- From: Andy Seaborne <andy@apache.org>
- Date: Fri, 30 Jun 2017 09:53:10 +0100
- To: "Peter F. Patel-Schneider" <pfpschneider@gmail.com>, Eric Prud'hommeaux <eric@w3.org>, public-rdf-comments@w3.org
On 30/06/17 01:42, Peter F. Patel-Schneider wrote:
> On 06/29/2017 03:34 PM, Eric Prud'hommeaux wrote:
>> * Andy Seaborne <andy@apache.org> [2017-06-29 21:11+0100]
>>> I think that changing the grammar in this way has disadvantages:
>>>
>>> For larger languages, it adds a lot of clutter.
>>>
>>> It does not reflect the practical aspects of tools.
>>>
>>> Whitespace and comment processing is often done during tokenization and
>>> tokenizers even have special facilities, or common idioms, for doing that.

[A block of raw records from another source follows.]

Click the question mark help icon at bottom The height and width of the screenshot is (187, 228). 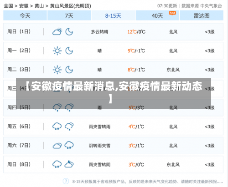[x=66, y=181]
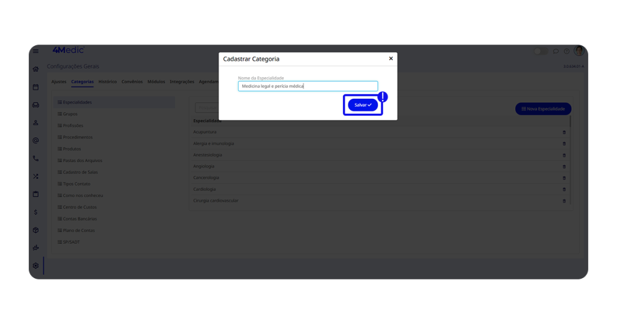This screenshot has height=324, width=617.
Task: Open the dollar sign financial icon
Action: (36, 212)
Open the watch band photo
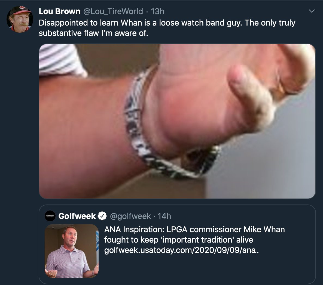 click(x=177, y=121)

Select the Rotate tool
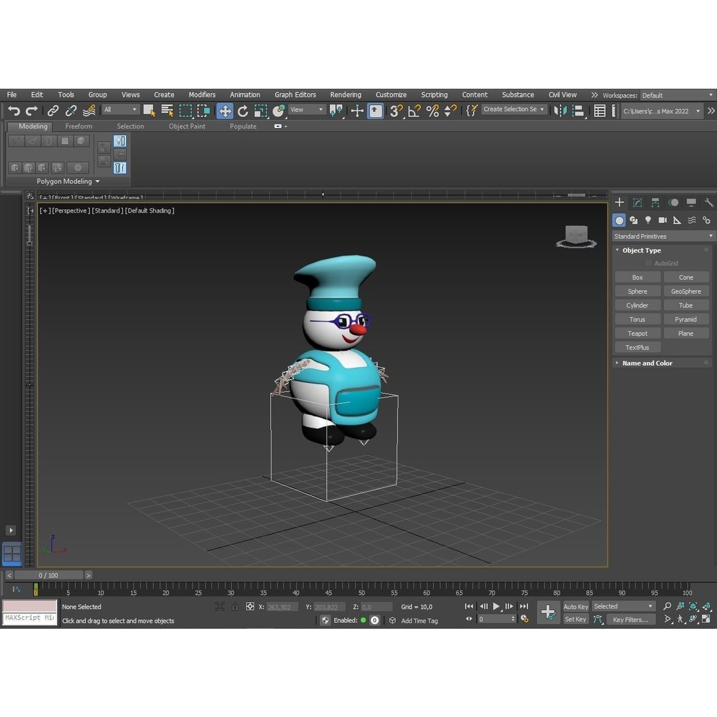(243, 111)
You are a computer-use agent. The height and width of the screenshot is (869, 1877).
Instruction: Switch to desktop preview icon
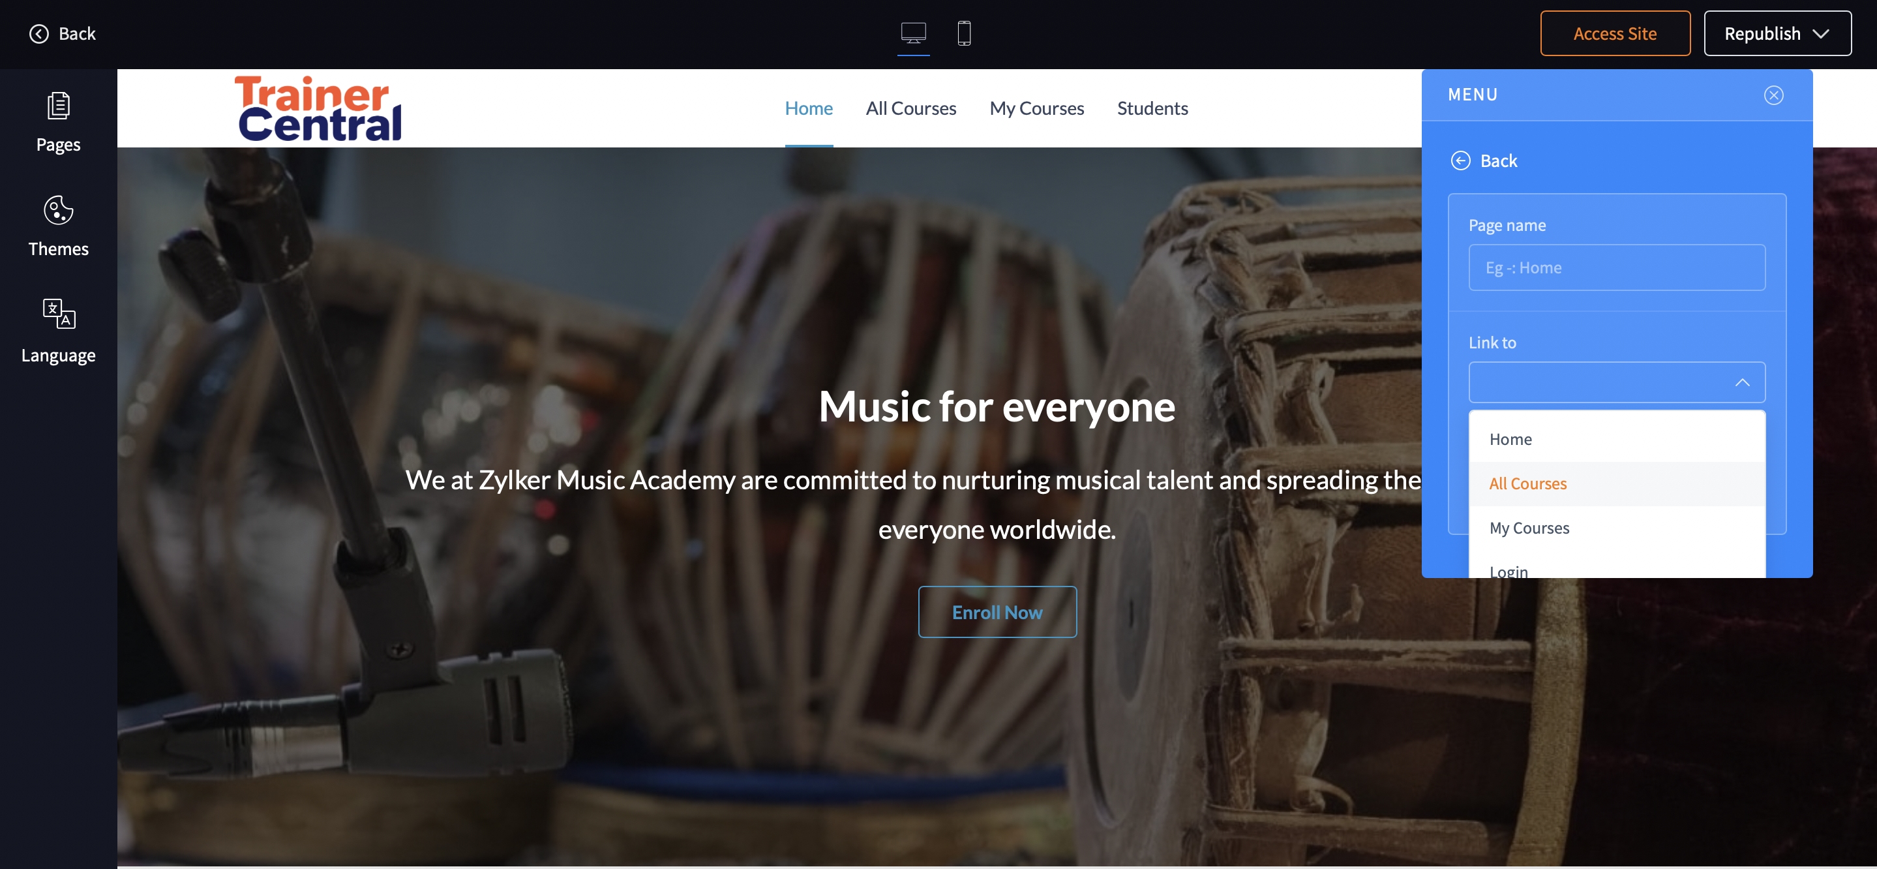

>>> Having the grammar reflect that helps implementers.
>>
>> strong +1. It is the default behavior of almost every lexer [...] to
>> break on whitespace.
>
> Not lex, for starters.
The "common idioms" I was referring to include the way the lex-family
handle this.
The idiom is to recognize whitespace then not generate a token, and not
to pass it to the rule parser.
It's in the man page, the wikipedia page and the yacc documentation.
flex.1:
[ \t\n]+ /* eat up whitespace */
Andy
Received on Friday, 30 June 2017 08:53:45 UTC